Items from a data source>
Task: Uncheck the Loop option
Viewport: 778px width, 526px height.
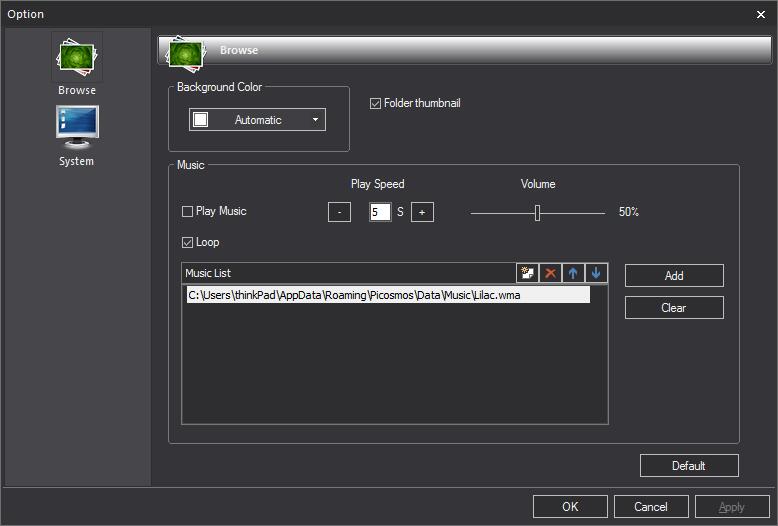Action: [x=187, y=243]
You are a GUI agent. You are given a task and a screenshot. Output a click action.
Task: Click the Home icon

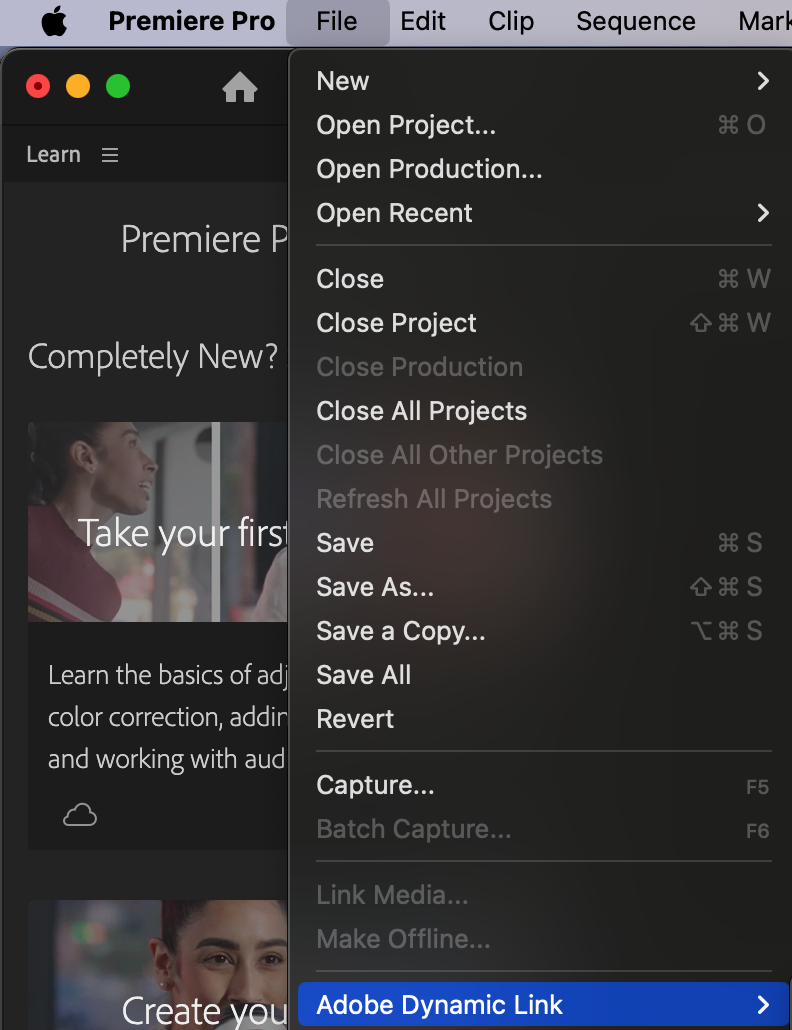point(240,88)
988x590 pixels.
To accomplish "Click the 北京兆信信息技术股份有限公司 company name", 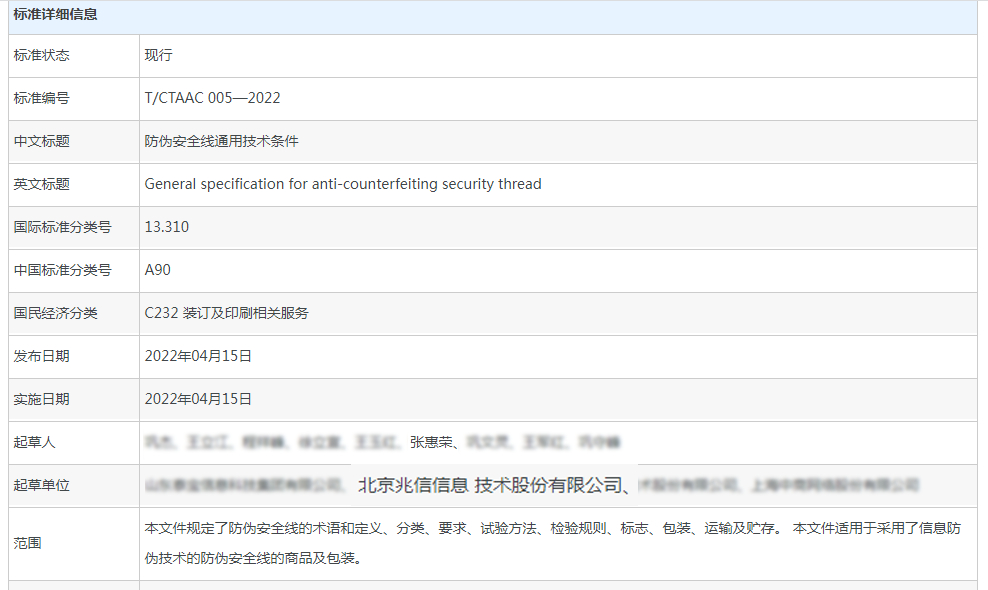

EXERCISE PROMPT> Retype, word for word, the line containing "988x590 pixels." and each line after it through the end of the data, leaving any picture out.

EXERCISE OUTPUT>
988x590 pixels.
To accomplish "Click the 北京兆信信息技术股份有限公司 company name", 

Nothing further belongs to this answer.